Lack of state funding isn’t responsible for the school’s over-sized tuition.
As things heat up in the Pennsylvania House over tying state funding to a mandatory tuition freeze at Pitt, Temple, Lincoln University, and Penn State, here’s four facts you need to remember:
1) Penn State charges the highest in-state tuition of the public Big10 universities;
2) Penn State ranks last, or second to last, in every federal metric of educational outcomes in the Big10;
3) Since 2019, Penn State has raised in-state tuition a cumulative 15% – 24% (depending on the major);
4) It’s not the state of Pennsylvania’s fault that Penn State is running a serious budget deficit.
Let’s break this down.
The Pennsylvania House is proposing a bill that will tie a seven percent increase in state funding to a mandatory 2024-25 tuition freeze for all schools. As the bill heads to the Senate, Penn State released a statement questioning the state’s authority do this (you can read the bill here) and delayed the annual cost of living for rank-and-file University employees until state funding is approved.

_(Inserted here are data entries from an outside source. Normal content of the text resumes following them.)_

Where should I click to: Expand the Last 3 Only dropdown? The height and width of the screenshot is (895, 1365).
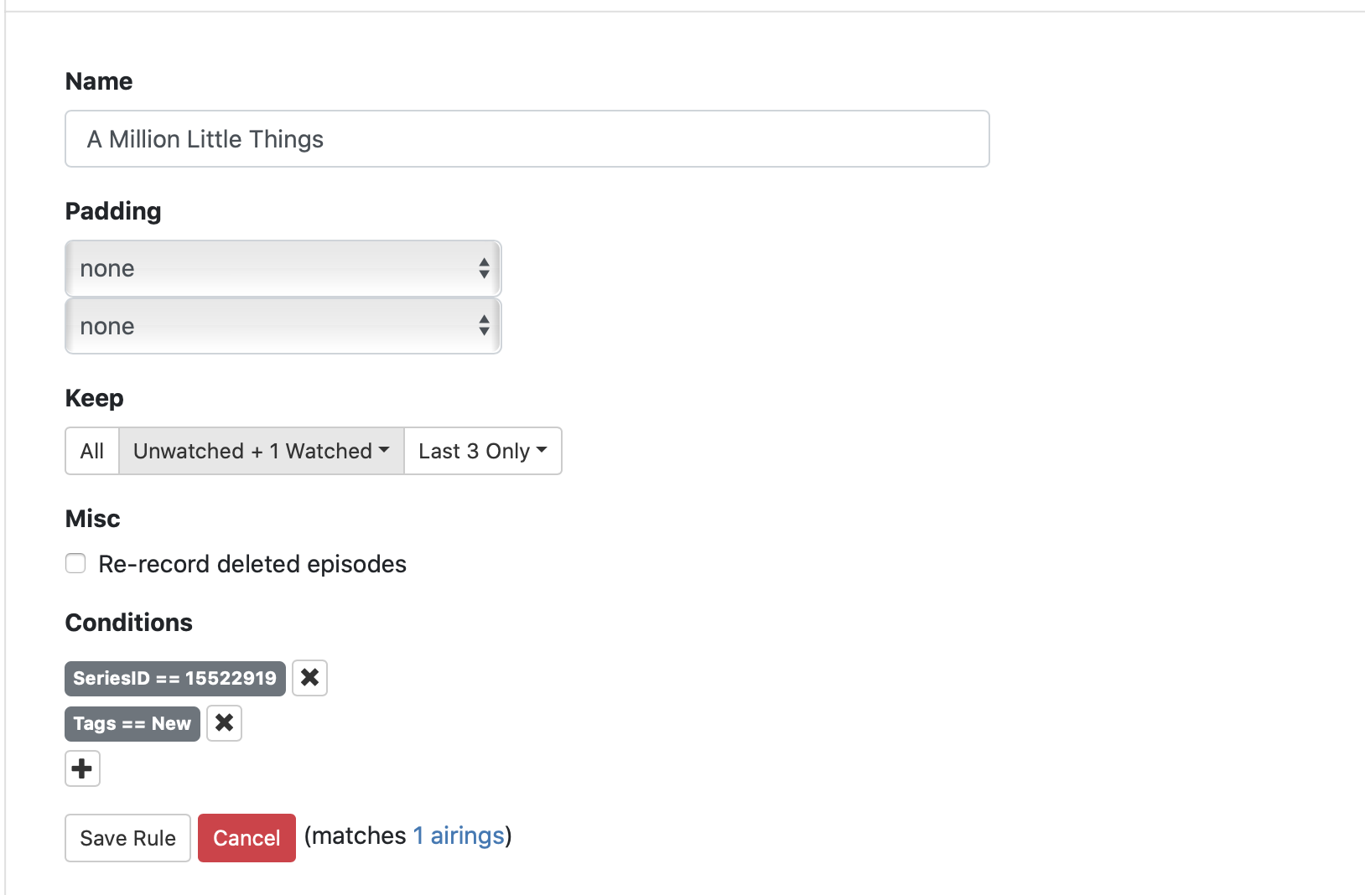coord(482,451)
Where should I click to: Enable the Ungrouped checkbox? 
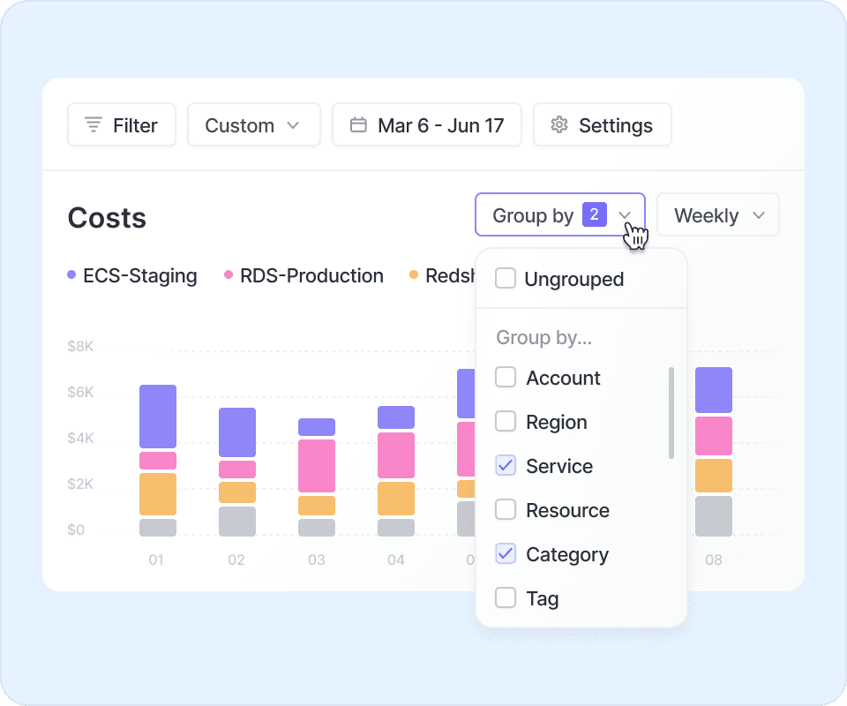(x=506, y=279)
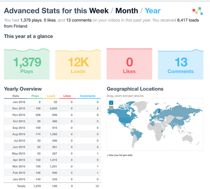Switch to Week stats view
This screenshot has height=189, width=210.
[x=99, y=11]
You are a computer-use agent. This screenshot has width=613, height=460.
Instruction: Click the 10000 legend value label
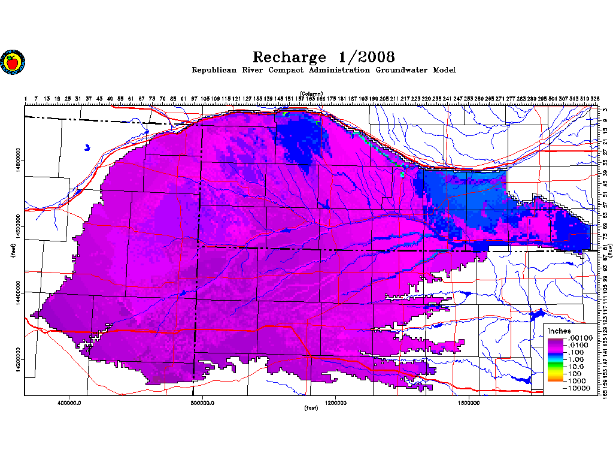coord(578,388)
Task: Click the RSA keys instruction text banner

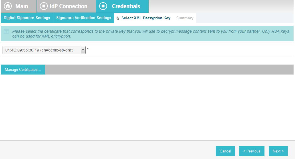Action: point(151,34)
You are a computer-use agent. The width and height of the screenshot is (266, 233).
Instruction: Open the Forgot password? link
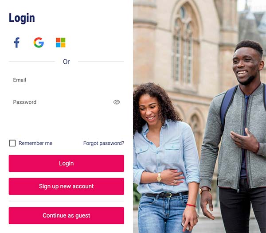(x=104, y=143)
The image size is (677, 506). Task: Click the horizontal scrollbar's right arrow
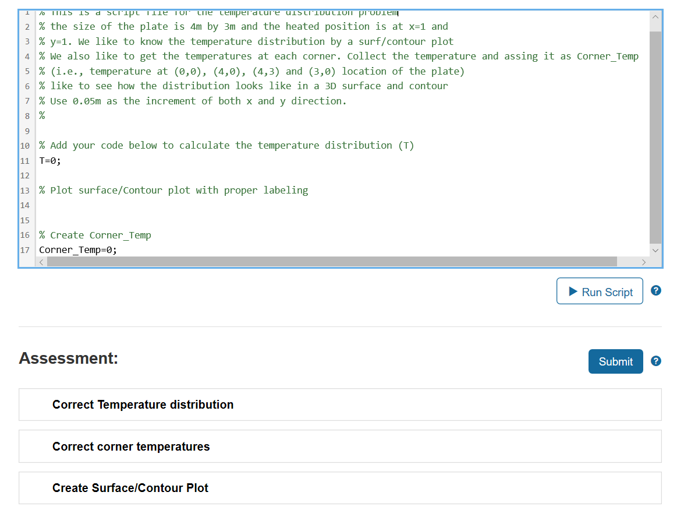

Last July, the Penn State Board of Trustees voted to increase University Park tuition for in-state students by 4%-12% (depending on the major), while holding tuition at the Commonwealth Campuses steady for one year. In the last five years, Penn State has raised tuition between 15%-24% for in-state students. The University has defended the tuition increases because it says it needs the additional money to help close its budget deficit.
At $19,836 a year, Penn State has the highest in-state tuition of our Big10 public university cohorts, while Ohio State at $12,859 a year is the median. The reasonableness of a school’s tuition compared to the median of its peers is called the Affordability Gap. Penn State’s affordability gap is $6,977, or 154% of the median.
Both schools have roughly the same enrollment, offer a similar range of majors, and are in the same socioeconomic region, yet Ohio State has consistently out-performed Penn State in every federal educational outcome metric. And they’ve done it with a balanced budget.
Both school have similar state support. In 2022, the state of Pennsylvania gave Penn State $7,230 per in-state student. The state of Ohio gave Ohio State $8,388 per in-state student, or $1,158 more than Penn State received. Penn State blames the lack of state funding for its out-sized tuition, when at best only $1,158 might be considered the state’s fault. The argument can be made that a school that consistently delivers excellent educational outcomes can charge more tuition; unfortunately Penn State is delivering almost the worst educational outcomes in the Big10.
The explanation for Penn State charging much more while delivering much less lies with its deficit. For several years, Penn State’s spending has increased quickly while enrollment has been stagnant.
So whose problem is this, really? Who has final control of the university’s budget?
The Penn State Board of Trustees has final approval of the university’s budget and major spending items. When I ran for trustee in 2022, I proposed solutions that included easy fixes, like proper management of Penn State’s endowment, and budgetary controls that would yield sufficient savings to reduce tuition by at least 5% a year. Fiscal discipline requires continual effort to identify and act upon opportunities to operate more efficiently and effectively.
This is hard work, but its work our Big10 peers do every day and the results are affordable tuition for their in-state students. We, as a board, cannot vote yes on spending (see here, here, here, here, here, here, here, and here) without raising tuition.
That is a Penn State issue, not a state of Pennsylvania issue. And it is an issue that we must recognize, address, and alleviate if we are to avoid pricing ourselves out of the ability to provide a quality, affordable education to Pennsylvanians.